I remembered the "sensory synchronization" sessions.I remembered the pain of the implants adjusting to my nervous system while instructors repeated that my body no longer belonged to me—that it was property of the State.
What had Vorhûl seen inside me?
Was it fear of being nothing more than a biological machine?Or guilt for surviving when other "test subjects" hadn't?
"Hey, Tetsuo."
Lyaris's voice cut through the storm in my head as she used my name for the first time since we met. She had stopped in front of an old tree with silver bark.
"What kind of place raised you," she asked, "for you to smell so strongly of ash?"
I stopped a few steps behind her. The sunset over Eryndor was staining the snow a blood-orange hue.
"A place where humanity was considered a miscalculation," I answered with a sincerity that hurt. "I was designed to be efficient, Lyaris. Not to be happy."
She remained silent for a moment. Then, almost imperceptibly, her expression softened. It wasn't a smile—but the ice in her gaze had melted slightly.
"Oswin didn't bring you here just because he found you in the snow," she murmured, almost to herself. "He has a good eye for broken things."
She took a step forward and, for the first time, didn't tug at my sleeve with disdain. She simply pointed down the path.
"Hurry up. If we're late, the old man will eat all the pomas, and there won't be any left for dinner."
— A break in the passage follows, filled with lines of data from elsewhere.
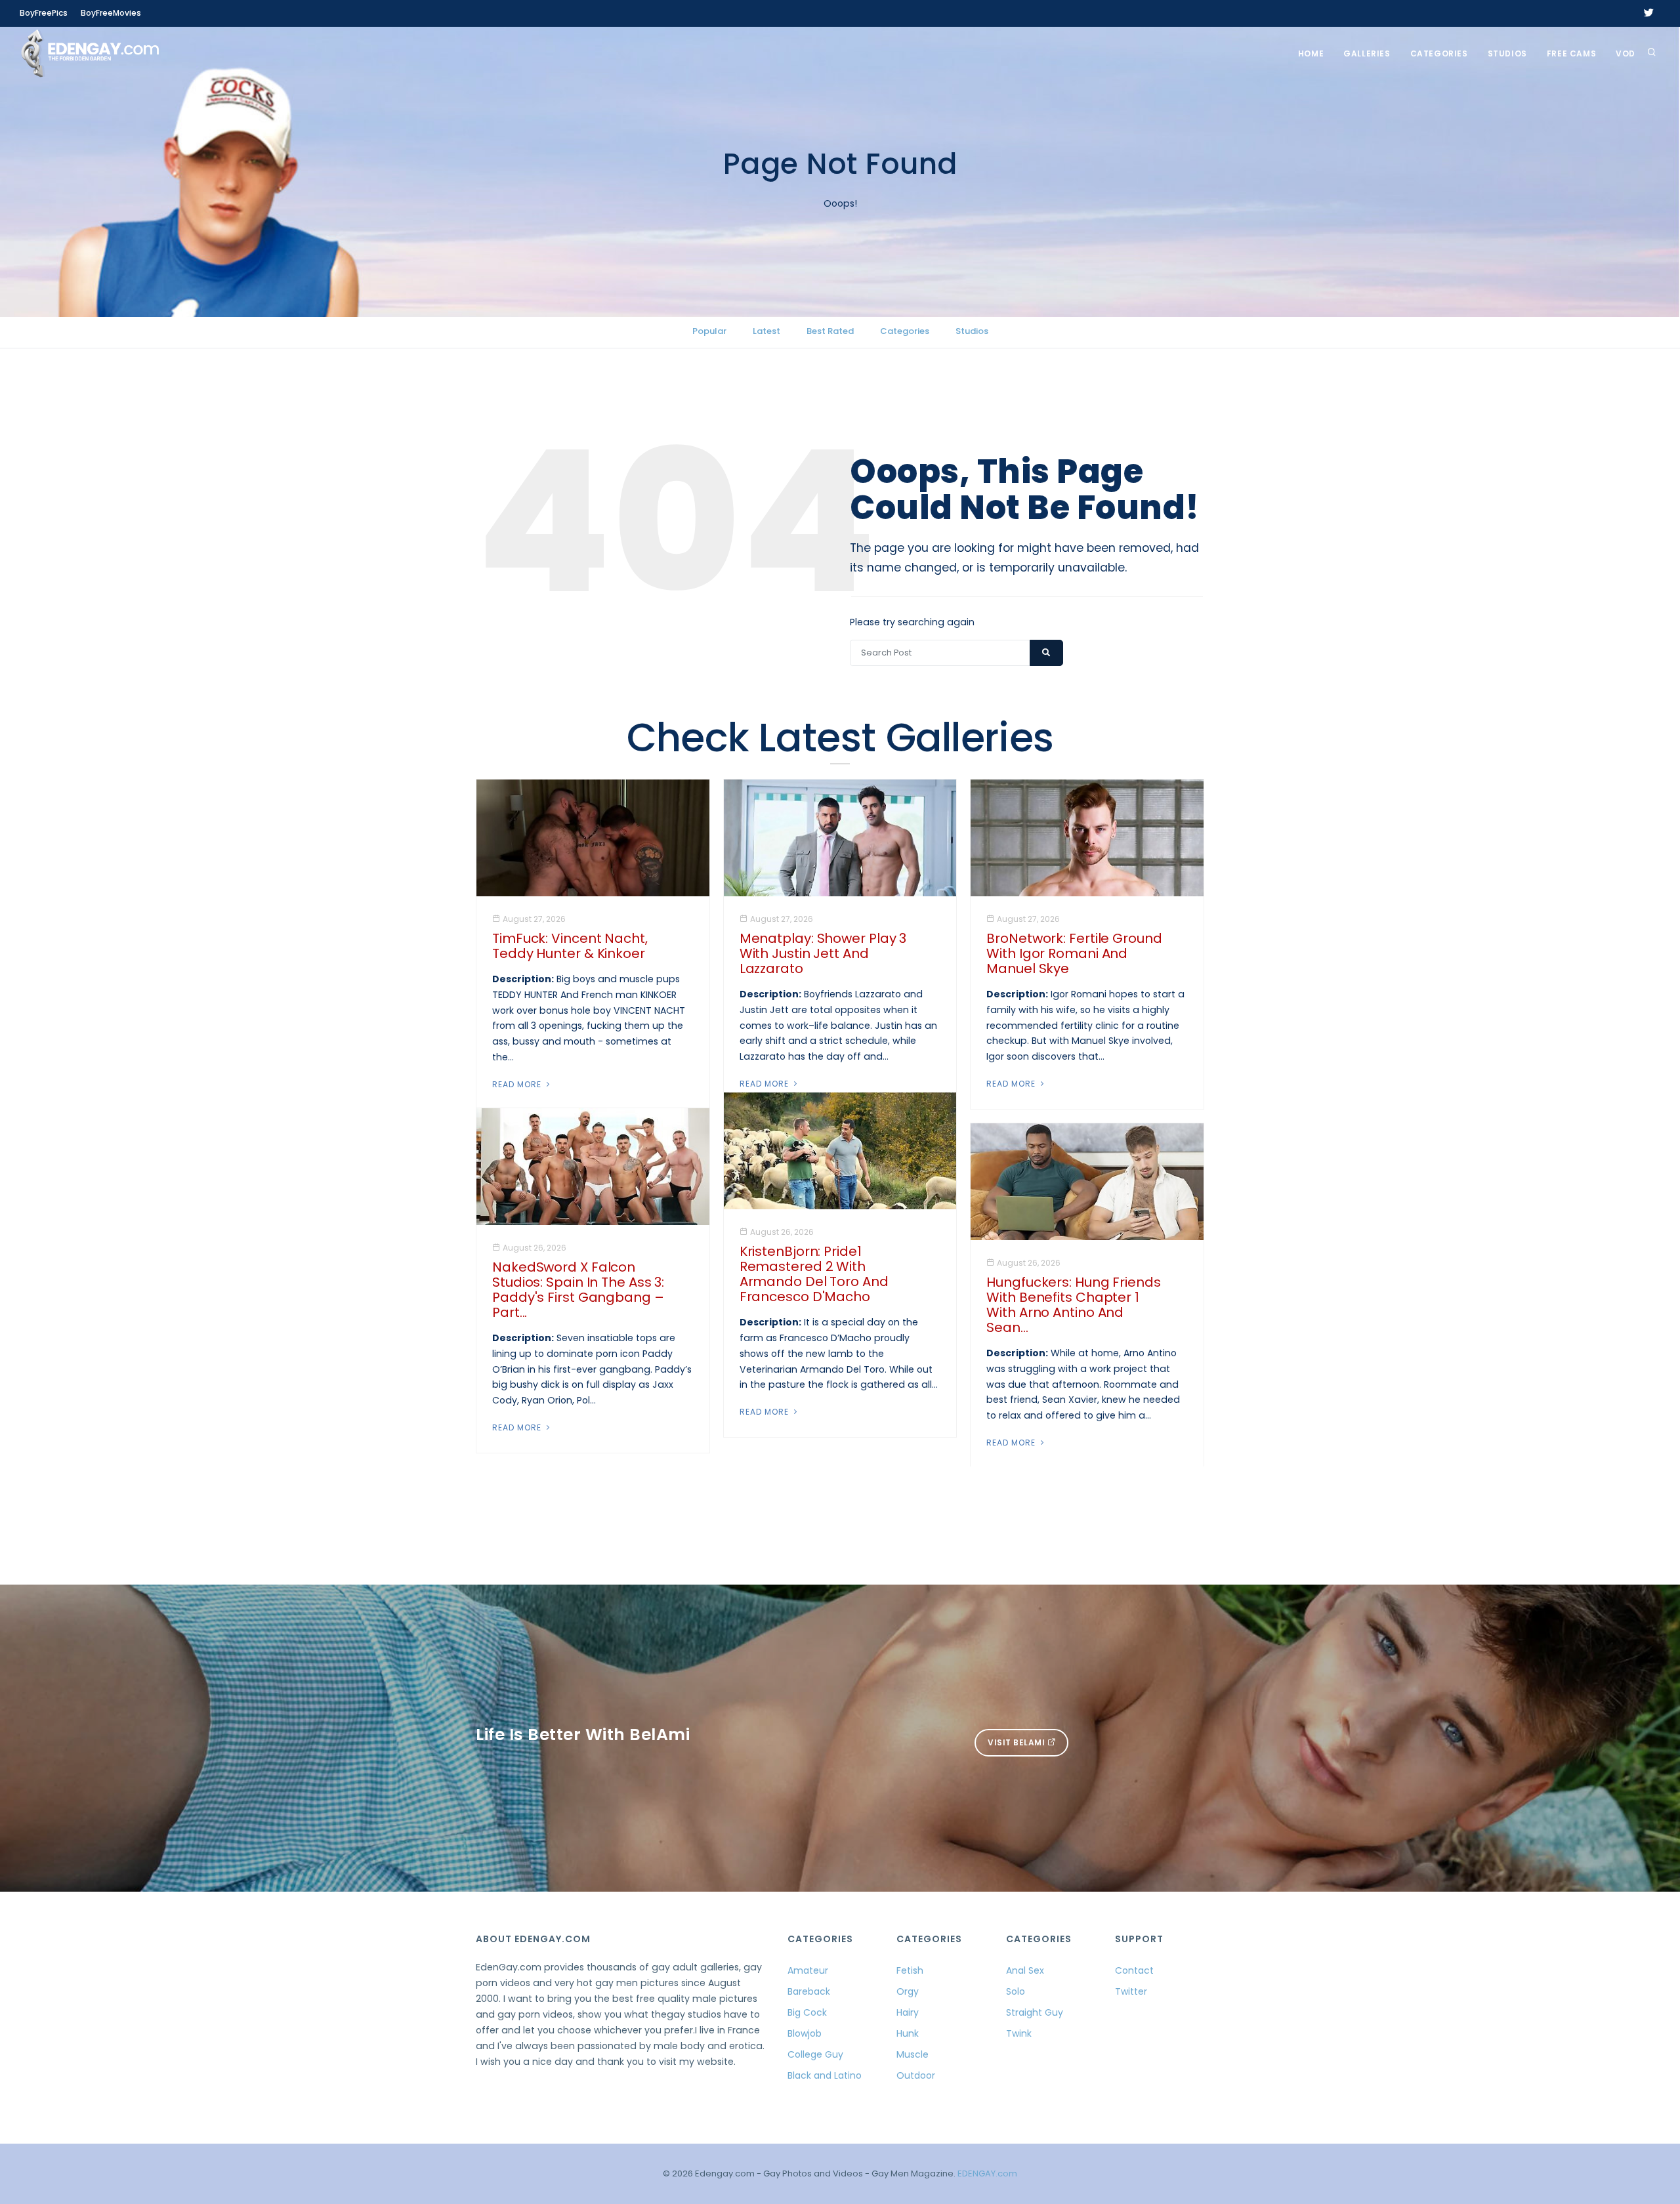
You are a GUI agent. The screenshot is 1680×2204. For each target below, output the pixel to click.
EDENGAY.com (987, 2173)
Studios (1507, 53)
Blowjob (805, 2033)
I walked beside her, feeling the air burn my lungs a little less.
The weight of the Institute still pressed on my back, and Vorhûl's shadow would likely haunt my dreams.
But watching Lyaris walk ahead of me, her green ribbon fluttering in the wind, I understood something:
In this world, perhaps—just perhaps—I could stop being a serial number and start being a person.
Even if the path ahead was filled with beasts that fed on the darkness still lurking within me.